Interaction with CYP2D6 substrates with a narrow therapeutic index

  • The inhibitory effect of VARUBI on CYP2D6 lasts for at least 7 days and may last longer after administration of a single dose of VARUBI.
  • Avoid use of VARUBI in patients who are receiving pimozide, a CYP2D6 substrate. An increase in plasma concentrations of pimozide may result in QT prolongation.
  • Monitor for adverse reactions if concomitant use of VARUBI and other CYP2D6 substrates with a narrow therapeutic index cannot be avoided.

Adverse reactions

  • In patients receiving cisplatin-based, highly emetogenic chemotherapy in cycle 1, the most common adverse reactions reported at an incidence of ≥5% and a frequency greater than control were neutropenia (9% VARUBI vs 8% control) and hiccups (5% vs 4%).
  • In patients receiving moderately emetogenic chemotherapy and combinations of anthracycline and cyclophosphamide in cycle 1, the most common adverse reactions reported at an incidence of ≥5% and a frequency greater than control were decreased appetite (9% VARUBI vs 7% control), neutropenia (7% vs 6%), and dizziness (6% vs 4%).

Drug interactions

  • VARUBI is an inhibitor of breast cancer resistance protein (BCRP) and P-glycoprotein (P-gp). Increased plasma concentrations of BCRP and P-gp substrates with a narrow therapeutic index may result in potential adverse reactions. Monitor for adverse reactions related to the concomitant drug if use with VARUBI cannot be avoided
  • Avoid use of VARUBI in patients who require chronic administration of strong CYP3A4 inducers (e.g., rifampin) as significantly reduced plasma concentrations of VARUBI can decrease the efficacy of VARUBI

VARUBI is available by prescription only.

About TESARO

TESARO is an oncology-focused biopharmaceutical company devoted to providing transformative therapies to people bravely facing cancer. For more information, visit www.tesarobio.com.

Forward Looking Statements

To the extent that statements contained in this press release are not descriptions of historical facts regarding TESARO, they are forward-looking statements reflecting the current beliefs and expectations of management made pursuant to the safe harbor provisions of the Private Securities Litigation Reform Act of 1995. Words such as "may," "will," "expect," "anticipate," "estimate," "intend," and similar expressions, as well as other words or expressions referencing future events, conditions, or circumstances, are intended to identify forward-looking statements.
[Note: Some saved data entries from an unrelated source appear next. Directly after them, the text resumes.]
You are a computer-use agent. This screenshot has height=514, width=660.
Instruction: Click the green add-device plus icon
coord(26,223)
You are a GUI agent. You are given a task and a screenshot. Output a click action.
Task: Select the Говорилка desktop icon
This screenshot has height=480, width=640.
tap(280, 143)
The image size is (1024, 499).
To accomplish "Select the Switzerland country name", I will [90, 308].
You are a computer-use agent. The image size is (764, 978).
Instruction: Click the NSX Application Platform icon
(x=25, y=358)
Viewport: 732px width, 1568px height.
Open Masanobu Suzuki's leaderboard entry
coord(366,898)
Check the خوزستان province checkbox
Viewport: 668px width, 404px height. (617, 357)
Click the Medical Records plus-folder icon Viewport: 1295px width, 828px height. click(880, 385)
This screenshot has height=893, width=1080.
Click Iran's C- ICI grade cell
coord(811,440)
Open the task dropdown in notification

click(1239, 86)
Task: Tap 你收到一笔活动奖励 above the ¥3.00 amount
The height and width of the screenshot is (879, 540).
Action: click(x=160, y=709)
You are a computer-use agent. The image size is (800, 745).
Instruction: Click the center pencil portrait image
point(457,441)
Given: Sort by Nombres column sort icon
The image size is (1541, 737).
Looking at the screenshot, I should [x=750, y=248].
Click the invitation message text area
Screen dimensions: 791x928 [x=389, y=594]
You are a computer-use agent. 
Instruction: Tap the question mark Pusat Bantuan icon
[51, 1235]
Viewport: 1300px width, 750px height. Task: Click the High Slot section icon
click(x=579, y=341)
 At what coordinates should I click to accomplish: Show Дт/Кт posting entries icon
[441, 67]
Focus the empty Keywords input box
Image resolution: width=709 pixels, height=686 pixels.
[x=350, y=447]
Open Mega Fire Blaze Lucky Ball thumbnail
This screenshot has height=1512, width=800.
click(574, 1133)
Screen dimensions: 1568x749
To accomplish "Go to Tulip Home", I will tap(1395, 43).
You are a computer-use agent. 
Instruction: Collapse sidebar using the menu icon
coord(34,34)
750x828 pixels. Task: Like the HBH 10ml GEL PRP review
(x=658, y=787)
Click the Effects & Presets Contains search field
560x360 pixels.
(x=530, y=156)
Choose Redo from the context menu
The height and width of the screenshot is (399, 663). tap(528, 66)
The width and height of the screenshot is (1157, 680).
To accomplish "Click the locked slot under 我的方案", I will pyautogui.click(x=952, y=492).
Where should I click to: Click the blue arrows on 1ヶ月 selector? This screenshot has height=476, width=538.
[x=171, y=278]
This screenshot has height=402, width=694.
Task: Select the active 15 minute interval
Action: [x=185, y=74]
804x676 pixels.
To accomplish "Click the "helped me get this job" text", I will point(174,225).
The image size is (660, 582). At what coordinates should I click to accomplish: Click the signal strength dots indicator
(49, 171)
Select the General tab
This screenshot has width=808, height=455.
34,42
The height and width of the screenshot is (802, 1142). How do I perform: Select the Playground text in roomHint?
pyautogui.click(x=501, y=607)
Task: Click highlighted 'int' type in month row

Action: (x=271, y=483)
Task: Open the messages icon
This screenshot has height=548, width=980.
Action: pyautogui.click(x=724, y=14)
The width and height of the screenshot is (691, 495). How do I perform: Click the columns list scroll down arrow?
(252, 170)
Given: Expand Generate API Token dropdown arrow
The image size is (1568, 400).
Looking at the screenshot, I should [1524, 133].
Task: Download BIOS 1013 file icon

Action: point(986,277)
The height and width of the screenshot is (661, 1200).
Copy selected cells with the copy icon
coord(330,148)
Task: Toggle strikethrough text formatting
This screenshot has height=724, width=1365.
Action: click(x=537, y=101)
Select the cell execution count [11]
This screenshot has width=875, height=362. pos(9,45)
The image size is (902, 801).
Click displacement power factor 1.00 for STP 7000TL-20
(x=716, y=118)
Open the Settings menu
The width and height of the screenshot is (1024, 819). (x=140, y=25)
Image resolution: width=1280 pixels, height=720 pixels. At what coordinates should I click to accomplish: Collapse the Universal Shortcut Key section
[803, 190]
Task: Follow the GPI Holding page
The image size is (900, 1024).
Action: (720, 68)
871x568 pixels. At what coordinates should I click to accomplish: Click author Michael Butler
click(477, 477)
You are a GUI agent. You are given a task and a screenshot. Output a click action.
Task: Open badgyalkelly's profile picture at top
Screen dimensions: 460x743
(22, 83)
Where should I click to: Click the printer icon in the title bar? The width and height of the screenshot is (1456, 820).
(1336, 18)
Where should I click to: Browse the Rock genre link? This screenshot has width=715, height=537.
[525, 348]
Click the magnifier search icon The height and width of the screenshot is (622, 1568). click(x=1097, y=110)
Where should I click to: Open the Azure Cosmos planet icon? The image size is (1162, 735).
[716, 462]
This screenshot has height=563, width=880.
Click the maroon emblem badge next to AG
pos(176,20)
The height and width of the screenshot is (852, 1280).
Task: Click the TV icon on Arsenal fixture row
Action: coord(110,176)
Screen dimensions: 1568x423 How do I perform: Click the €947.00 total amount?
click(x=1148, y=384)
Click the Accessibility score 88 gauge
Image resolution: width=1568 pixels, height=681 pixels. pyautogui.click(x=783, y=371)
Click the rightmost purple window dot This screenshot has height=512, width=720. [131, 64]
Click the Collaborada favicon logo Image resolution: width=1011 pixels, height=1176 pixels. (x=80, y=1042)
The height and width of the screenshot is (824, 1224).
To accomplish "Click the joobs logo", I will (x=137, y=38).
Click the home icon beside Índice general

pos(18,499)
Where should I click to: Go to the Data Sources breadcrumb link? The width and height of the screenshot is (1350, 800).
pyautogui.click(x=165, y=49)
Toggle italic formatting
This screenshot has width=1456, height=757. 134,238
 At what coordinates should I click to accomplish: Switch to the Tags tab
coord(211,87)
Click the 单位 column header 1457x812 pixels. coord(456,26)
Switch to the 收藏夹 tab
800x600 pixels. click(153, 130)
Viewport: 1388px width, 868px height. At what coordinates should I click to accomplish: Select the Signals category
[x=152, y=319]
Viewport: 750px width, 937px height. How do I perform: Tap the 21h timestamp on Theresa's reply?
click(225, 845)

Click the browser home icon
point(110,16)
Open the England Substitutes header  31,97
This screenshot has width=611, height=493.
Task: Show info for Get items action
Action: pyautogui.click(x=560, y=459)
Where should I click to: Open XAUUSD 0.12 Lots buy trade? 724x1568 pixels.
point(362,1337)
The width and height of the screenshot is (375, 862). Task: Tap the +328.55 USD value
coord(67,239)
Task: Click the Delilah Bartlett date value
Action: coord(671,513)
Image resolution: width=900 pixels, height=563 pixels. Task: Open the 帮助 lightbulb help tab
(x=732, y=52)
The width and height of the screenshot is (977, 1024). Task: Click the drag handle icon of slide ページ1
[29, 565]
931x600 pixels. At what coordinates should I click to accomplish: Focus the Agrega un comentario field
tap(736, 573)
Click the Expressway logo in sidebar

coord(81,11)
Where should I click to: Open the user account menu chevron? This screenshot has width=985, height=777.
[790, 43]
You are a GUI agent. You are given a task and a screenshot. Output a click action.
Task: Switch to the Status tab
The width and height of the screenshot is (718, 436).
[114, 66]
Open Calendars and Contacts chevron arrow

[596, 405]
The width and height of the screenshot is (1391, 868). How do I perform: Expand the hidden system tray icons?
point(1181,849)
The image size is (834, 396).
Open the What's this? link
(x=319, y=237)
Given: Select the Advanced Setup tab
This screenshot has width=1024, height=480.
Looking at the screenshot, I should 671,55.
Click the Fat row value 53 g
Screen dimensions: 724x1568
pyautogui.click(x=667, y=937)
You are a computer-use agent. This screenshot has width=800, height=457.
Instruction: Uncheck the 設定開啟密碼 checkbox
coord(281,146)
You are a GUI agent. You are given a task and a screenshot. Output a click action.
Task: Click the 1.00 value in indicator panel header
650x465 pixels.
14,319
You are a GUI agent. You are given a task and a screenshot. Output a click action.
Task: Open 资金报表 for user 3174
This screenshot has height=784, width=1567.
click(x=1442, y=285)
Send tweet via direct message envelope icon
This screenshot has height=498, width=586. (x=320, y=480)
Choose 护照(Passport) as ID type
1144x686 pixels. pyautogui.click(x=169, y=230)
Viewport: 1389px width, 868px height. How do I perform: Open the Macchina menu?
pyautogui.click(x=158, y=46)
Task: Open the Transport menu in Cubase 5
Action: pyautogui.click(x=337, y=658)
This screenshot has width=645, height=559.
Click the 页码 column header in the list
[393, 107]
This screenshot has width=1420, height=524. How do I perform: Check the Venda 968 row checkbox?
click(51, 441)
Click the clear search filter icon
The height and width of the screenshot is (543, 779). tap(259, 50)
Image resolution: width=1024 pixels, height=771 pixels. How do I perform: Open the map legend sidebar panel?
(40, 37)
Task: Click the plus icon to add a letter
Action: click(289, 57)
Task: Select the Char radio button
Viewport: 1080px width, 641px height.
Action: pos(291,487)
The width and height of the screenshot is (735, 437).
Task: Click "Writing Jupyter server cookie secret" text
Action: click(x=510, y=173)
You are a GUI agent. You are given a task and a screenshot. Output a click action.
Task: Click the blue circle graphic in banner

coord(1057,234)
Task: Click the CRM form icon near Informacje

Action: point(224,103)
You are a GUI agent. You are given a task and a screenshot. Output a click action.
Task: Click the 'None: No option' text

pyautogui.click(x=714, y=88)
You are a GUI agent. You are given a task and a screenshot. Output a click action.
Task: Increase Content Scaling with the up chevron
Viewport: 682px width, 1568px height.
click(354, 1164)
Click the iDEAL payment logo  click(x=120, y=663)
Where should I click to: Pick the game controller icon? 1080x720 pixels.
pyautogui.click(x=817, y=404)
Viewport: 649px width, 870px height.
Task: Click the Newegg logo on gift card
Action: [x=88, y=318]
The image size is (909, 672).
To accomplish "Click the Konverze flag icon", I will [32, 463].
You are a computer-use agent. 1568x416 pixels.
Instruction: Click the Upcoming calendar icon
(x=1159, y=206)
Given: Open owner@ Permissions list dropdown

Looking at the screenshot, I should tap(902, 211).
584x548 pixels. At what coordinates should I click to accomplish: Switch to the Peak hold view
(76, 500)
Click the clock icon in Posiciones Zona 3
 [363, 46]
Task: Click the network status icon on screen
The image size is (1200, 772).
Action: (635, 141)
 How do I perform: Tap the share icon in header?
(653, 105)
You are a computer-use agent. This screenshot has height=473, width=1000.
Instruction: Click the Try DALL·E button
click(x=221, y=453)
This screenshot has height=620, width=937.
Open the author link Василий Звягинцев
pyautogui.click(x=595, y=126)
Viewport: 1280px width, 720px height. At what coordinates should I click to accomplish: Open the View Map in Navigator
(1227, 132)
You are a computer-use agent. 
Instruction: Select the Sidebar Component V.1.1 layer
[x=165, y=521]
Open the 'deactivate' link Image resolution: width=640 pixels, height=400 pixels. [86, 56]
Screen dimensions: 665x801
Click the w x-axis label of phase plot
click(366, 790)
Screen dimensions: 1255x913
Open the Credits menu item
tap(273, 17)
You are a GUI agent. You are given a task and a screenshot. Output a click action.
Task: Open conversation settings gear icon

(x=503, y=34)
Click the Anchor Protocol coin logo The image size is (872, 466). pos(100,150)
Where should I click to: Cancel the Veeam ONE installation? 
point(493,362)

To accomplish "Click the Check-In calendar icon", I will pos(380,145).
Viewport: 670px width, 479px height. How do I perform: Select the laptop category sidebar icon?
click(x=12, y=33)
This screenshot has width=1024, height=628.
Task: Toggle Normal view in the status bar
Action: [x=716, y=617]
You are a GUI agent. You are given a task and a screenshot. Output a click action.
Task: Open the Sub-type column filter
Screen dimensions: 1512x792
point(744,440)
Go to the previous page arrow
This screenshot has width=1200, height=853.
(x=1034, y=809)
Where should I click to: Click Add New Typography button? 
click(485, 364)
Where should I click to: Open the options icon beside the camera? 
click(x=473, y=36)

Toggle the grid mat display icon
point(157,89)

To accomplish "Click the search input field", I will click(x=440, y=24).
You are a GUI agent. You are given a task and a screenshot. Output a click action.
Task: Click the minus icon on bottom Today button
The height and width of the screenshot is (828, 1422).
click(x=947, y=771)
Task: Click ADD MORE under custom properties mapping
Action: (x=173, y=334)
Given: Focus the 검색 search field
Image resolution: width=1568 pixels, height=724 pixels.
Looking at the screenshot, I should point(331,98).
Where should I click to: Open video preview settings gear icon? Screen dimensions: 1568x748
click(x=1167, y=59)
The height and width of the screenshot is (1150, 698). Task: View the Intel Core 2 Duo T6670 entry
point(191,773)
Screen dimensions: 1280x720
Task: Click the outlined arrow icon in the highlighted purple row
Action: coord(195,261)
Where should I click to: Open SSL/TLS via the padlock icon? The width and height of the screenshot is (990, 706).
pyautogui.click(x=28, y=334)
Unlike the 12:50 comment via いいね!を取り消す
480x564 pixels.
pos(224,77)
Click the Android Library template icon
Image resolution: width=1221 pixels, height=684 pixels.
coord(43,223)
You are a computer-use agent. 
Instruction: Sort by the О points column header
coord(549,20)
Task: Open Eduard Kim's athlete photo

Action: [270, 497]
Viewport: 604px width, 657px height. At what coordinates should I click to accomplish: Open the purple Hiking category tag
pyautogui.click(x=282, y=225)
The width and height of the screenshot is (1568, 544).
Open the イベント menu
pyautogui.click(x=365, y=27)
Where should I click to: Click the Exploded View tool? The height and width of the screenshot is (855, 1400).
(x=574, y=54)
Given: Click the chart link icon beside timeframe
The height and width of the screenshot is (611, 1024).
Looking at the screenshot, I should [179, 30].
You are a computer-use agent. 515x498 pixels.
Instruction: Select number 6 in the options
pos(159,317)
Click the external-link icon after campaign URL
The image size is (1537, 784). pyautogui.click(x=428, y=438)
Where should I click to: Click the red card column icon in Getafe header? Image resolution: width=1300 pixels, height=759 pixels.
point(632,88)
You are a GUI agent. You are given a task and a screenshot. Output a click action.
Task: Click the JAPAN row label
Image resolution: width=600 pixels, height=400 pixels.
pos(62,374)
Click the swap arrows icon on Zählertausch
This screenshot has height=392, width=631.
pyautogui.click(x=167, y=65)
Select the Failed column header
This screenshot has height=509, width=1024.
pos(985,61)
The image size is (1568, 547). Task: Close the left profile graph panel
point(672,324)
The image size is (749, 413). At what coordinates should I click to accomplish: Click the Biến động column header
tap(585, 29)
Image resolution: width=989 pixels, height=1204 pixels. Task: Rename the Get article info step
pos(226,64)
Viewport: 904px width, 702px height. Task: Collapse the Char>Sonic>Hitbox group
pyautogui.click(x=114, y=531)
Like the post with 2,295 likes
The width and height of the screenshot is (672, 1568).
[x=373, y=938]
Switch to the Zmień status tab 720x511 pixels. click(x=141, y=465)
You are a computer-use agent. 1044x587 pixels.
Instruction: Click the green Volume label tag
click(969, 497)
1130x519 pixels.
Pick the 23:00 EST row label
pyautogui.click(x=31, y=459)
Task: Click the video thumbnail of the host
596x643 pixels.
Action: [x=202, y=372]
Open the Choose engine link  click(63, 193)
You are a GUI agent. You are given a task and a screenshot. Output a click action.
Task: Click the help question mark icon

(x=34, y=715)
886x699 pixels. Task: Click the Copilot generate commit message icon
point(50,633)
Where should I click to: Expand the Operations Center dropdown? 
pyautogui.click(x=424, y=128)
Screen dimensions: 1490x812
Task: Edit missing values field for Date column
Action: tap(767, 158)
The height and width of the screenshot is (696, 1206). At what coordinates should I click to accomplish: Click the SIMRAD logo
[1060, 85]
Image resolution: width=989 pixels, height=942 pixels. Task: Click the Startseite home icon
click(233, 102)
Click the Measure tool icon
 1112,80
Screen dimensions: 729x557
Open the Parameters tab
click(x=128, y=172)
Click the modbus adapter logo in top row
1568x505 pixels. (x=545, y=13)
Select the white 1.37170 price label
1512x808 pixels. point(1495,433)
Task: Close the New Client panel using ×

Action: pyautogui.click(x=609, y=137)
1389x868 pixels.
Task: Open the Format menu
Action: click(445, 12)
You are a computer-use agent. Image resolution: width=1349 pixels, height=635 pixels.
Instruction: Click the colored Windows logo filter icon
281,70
Examples of forward-looking statements contained in this press release include, among others, statements regarding the commercial availability of VARUBI in the U.S. and TESARO's plans to develop and commercialize additional therapies. Forward-looking statements in this release involve substantial risks and uncertainties that could cause our performance or achievements to differ significantly from those expressed or implied by the forward-looking statements. Such risks and uncertainties include, among others, any factors that could affect the availability or commercial potential of VARUBI. TESARO undertakes no obligation to update or revise any forward-looking statements. For a further description of the risks and uncertainties that could cause actual results to differ from those expressed in these forward-looking statements, as well as risks relating to the business of the Company in general, see TESARO's Annual Report on Form 10-K for the year ended December 31, 2014.